Getting Data from the World Bank Website using Python and Pandas-Datareader Module

Independent Data Analysis Project

Published

May 18, 2025

Modified

May 18, 2025

Executive Summary

This article demonstrates how to access and analyze global development indicators from the World Bank using Python’s pandas-datareader module. We walk through package installation, querying available countries and indicators, and extracting time-series data for selected metrics. Using real-world examples such as GDP per capita, life expectancy, and access to electricity, we illustrate how to generate insightful visualizations that highlight stark regional disparities—particularly between Sub-Saharan Africa and Europe. The approach outlined provides a reproducible workflow for data analysts, researchers, and policy professionals seeking to work with high-quality international development data in Python. The article concludes with suggestions for deeper analysis and integration with geospatial and statistical tools.

Keywords

Data analysis, Python, Pandas, Pandas-datareader, Seaborn, Numpy, Descriptive Analysis, Data Science, Machine Learning, Scikit-learn, K-Nearest neigbors (KNN)

Background

Accessing high-quality, reliable, and up-to-date economic and development data is critical for research, policy analysis, and informed decision-making. The World Bank is a key source of such data, offering thousands of indicators spanning multiple dimensions of development, from poverty to education, environment, trade, and infrastructure.

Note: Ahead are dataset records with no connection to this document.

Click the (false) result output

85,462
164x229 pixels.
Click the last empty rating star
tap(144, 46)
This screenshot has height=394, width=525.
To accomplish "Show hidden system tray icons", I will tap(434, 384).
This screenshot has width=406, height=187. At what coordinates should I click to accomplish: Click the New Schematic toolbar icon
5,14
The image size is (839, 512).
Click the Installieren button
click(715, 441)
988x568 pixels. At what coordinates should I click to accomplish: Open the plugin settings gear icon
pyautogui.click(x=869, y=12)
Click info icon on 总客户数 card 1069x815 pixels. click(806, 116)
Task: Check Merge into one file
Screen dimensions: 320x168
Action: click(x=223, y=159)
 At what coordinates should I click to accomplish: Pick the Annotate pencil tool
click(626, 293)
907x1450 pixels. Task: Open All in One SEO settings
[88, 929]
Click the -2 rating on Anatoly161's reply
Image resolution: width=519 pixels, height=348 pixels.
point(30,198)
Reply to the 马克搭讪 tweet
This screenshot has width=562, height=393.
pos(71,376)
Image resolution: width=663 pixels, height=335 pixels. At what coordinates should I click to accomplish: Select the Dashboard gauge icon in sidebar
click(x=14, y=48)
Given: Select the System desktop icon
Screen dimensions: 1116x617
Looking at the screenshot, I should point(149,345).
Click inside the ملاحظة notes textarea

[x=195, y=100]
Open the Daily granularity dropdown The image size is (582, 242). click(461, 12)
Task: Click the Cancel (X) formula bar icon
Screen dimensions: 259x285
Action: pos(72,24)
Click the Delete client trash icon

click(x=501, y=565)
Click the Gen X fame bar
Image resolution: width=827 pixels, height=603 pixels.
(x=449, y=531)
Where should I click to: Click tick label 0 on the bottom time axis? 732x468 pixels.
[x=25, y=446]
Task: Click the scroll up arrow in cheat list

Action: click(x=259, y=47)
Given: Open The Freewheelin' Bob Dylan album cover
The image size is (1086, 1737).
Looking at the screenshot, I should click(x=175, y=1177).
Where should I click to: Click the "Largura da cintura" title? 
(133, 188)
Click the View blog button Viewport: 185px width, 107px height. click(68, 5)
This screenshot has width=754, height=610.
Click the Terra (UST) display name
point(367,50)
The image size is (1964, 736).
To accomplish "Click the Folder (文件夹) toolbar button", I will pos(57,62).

In this article, we explore how to programmatically access the World Bank databases using Python, with a specific focus on the pandas-datareader module. We will cover package installation, data querying, and visual representation of selected indicators—highlighting regional disparities, such as between Europe and Sub-Saharan Africa.

Installing the Package

Depending on your operating system and environment setup, you can install the required packages using pip. Open the terminal or command prompt and run the following commands:

pip install pandas
pip install numpy
pip install matplotlib
pip install seaborn
pip install pandas-datareader

If you are using the Anaconda distribution, the packages can also be installed via the Anaconda Navigator or using conda install commands in the terminal.

Loading the Packages

Import the necessary libraries to facilitate data acquisition, manipulation, and visualization.

import pandas as pd
import matplotlib.pyplot as plt
import seaborn as sns
from pandas_datareader import wb
import datetime

Getting the Data

Countries Represented in the Database

Let us begin by exploring all the countries and regions available in the World Bank database.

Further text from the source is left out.